Наконец Вихляев со своими свидетелями и Кириллов с сыном удалились из судейской, и дедушко Митрей закрыл за ними дверь. И тут мои судьи вдруг обрели дар речи. Они удивлялись тому, как ловко Вихляев обошел с этим условием Кириллова, и не сомневались в том, что Кириллов нанимался к нему только на полгода. Они видели, что Вихляев обошел с этим условием не только Кириллова, но и убейского писаря, и старосту, и своих свидетелей Егора Воротникова и Василия Семенова. Об их сговоре обмануть Кириллова не могло быть и речи, так как они мужики самостоятельные и на такое дело никогда не пойдут. Но Вихляев так ловко обставил это дело, что им тоже некуда податься и они вынуждены подтвердить это условие.
В общем, мои судьи очень жалели Кириллова. При его бедности ему очень трудно будет разделаться с Вихляевым, и тот непременно подденет его на какой-нибудь новый крючок. И в то же время они не могли скрыть своего восхищения Вихляевым.
— Вот голова!
— Не дай бог заводить с таким дело. Обведет, собака, вокруг пальца.
— Ловкач, каких мало. Как ни вертись, а придется присудить ему эти деньги.
Я тоже понимал, что нам придется кончать это дело в пользу Вихляева, и, не говоря ни слова, принялся писать решение. Мне было очень жаль Кириллова и его сына, я был уверен, что Вихляеву опять удастся заполучить кирилловского парня в работники.
Вихляев остался очень доволен нашим решением и сильно благодарил моих судей за то, что они рассудили его дело правильно, по закону. А потом ни с того ни с сего стал благодарить меня:
— Ловко ты обвел меня с этим гербовым сбором. Спасибо тебе за урок. Он мне еще пригодится.
А Кириллов молча выслушал наше решение и, не говоря ни слова, ушел со своим сыном из судейской. Мне даже стыдно было спрашивать его, доволен ли он решением.
За время моей работы судебным писарем я рассмотрел со своими судьями больше ста дел. И даже получил взятку от витебского мужика. Но у нас не было ни одного неправильного решения. А в этом деле мы вынесли несправедливое решение.
Глава 17 ЭТИ НЕПОКОРНЫЕ ГЛАСНИКИ
С переходом на место Павла Михайловича мое положение в волости сильно изменилось. Поначалу я думал, что уменье вести судебное заседание и книгу решений волостного суда будет самым главным в моей новой работе. Но, разобравшись с делом, я увидел, что это только полдела, что мне предстоит не только вести судебные заседания, коротко и ясно записывать решения волостного суда в судебную книгу, но, кроме того, приводить эти решения в исполнение.
Эта работа оказалась для меня не менее трудной и важной, чем первая. Передо мной лежало на столе несколько десятков рассмотренных нашим судом дел, решения по которым вошли в законную силу. И я должен был сделать по ним несколько десятков распоряжений сельским старостам, чтобы они взыскали с кого надо и выдали кому следует деньги за потраву, ввели кого-то во владение пахотной или усадебной землей и так далее все в таком роде.

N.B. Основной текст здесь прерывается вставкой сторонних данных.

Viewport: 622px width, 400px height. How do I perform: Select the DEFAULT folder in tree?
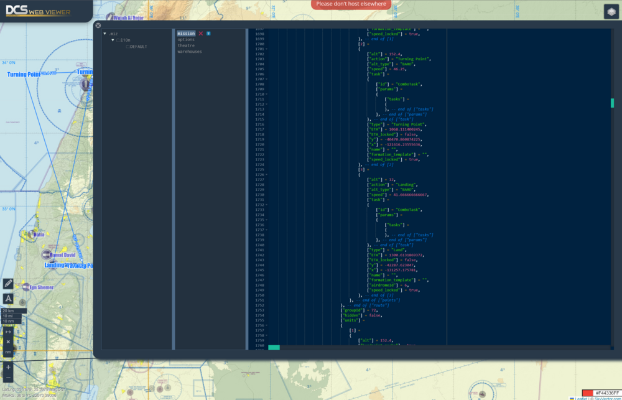[138, 47]
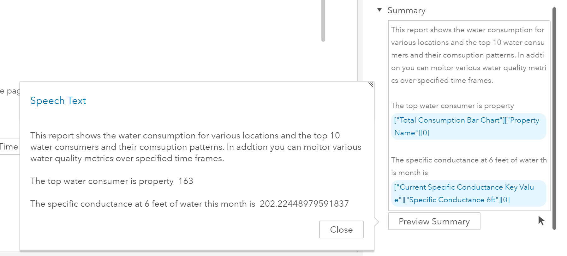Click the cursor arrow near Preview Summary
This screenshot has height=256, width=567.
pos(541,221)
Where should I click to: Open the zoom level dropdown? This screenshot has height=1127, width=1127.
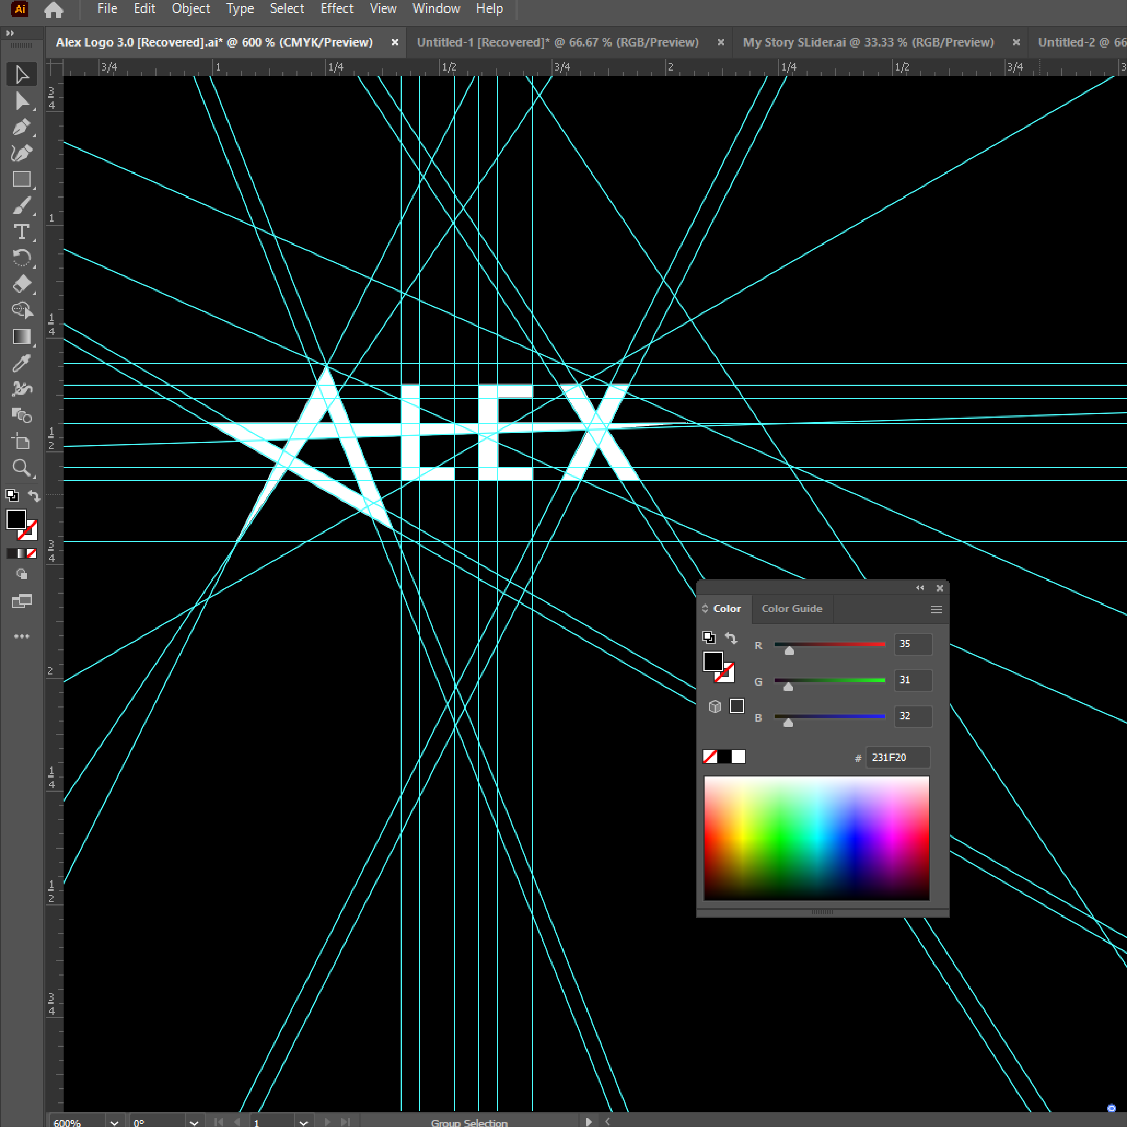point(114,1122)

А по уголовным делам, если виновные были приговорены к отсидке, требовалось сделать распоряжение, чтобы старосты немедленно арестовали тех людей и под конвоем доставили их в нашу волостную тюрьму. И старосты по моему распоряжению должны были брать этих людей под арест и отправлять их к нам на отсидку.

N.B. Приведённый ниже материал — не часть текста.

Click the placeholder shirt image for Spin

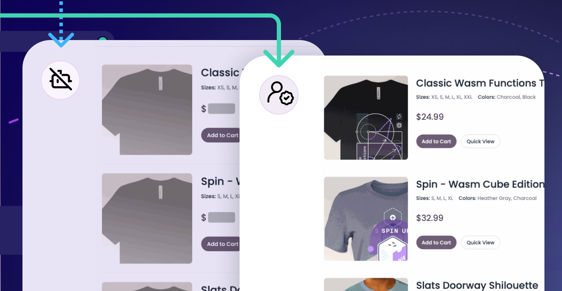click(147, 218)
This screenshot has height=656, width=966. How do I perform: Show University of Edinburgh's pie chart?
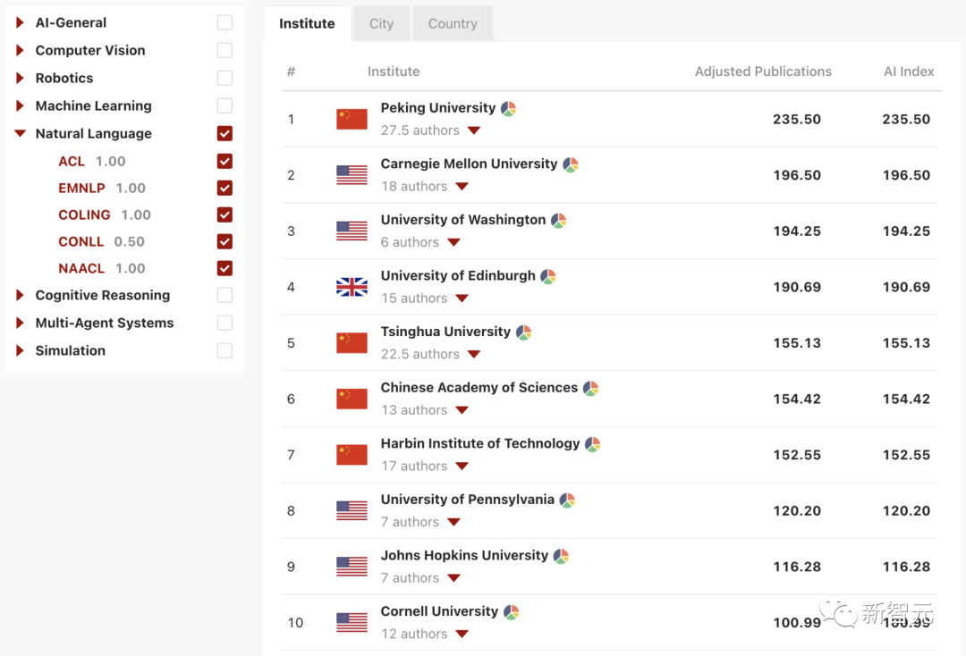pos(548,276)
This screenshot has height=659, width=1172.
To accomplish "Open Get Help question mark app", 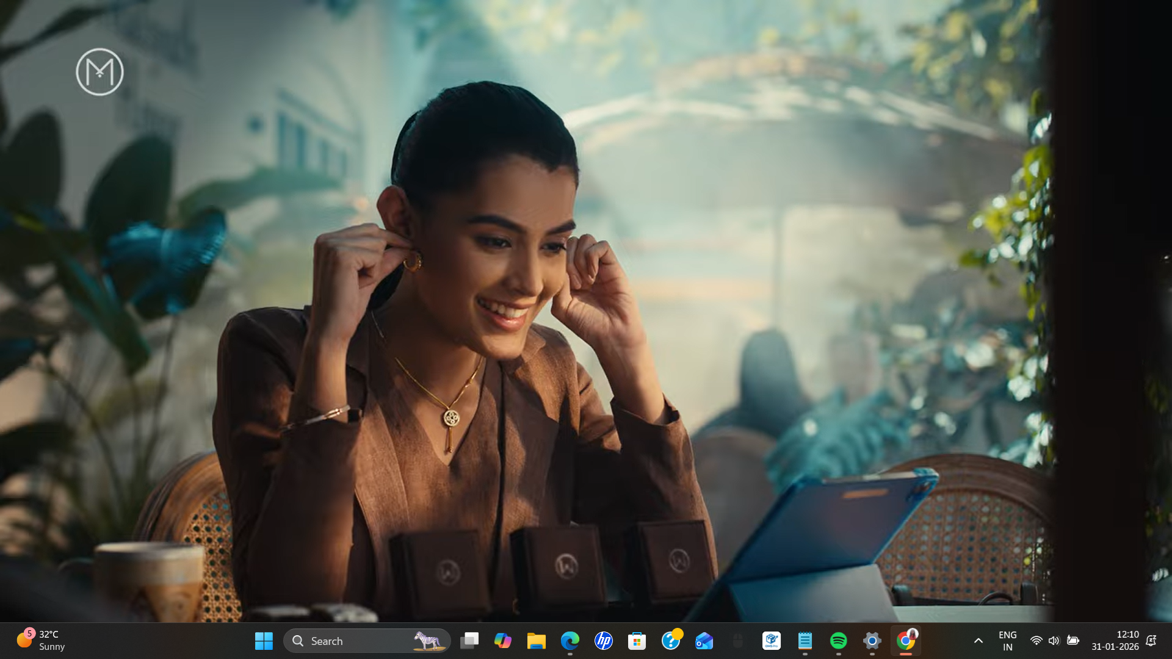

Эта работа не представляла бы для меня особых затруднений, если бы я делал ее для Павла Михайловича, когда он ведал всеми судебными делами и отвечал за это. Но теперь я писал строгие распоряжения не для Павла Михайловича, а для себя. И это было совсем другое дело.

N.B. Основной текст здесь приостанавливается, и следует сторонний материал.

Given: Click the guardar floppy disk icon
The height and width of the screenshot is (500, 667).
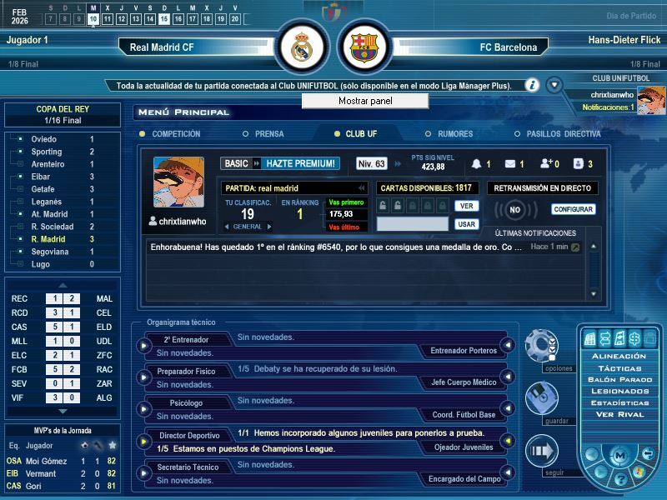Looking at the screenshot, I should pos(540,398).
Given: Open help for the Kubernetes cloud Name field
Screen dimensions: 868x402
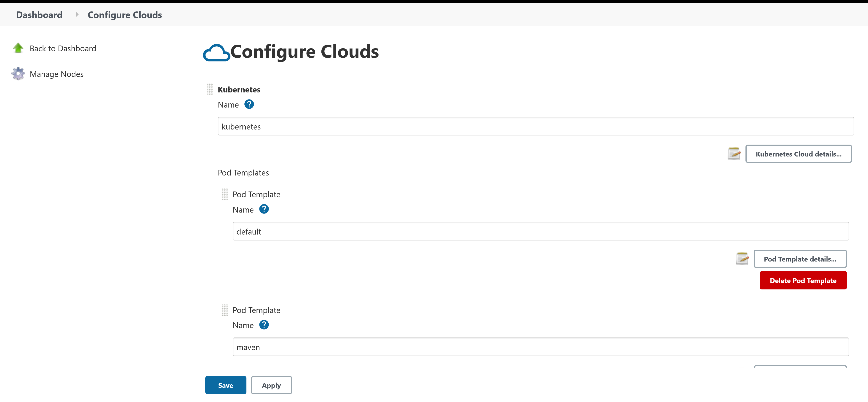Looking at the screenshot, I should tap(249, 104).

Все эти бумаги я писал по установленной форме. Они шли за подписью волостного старшины или заседателя и волостного писаря. Я вписывал их фамилии в свои распоряжения и подкреплял их приложением казенной печати, а Иван Иннокентиевич подмахивал их, не читая. После этого они становились официальными документами и должны были исполняться на местах под страхом строгой ответственности. Я писал эти бумаги исходя, разумеется, из сути каждого судебного дела. Никто за мной не следил, никто меня не проверял, и я оказывался единственным блюстителем и исполнителем закона, наделенным большой властью. А я был ведь совсем еще мальчишка, подросток, мне едва минуло пятнадцать лет. И сознание своего мальчишества в таком важном деле порождало у меня страх и неуверенность.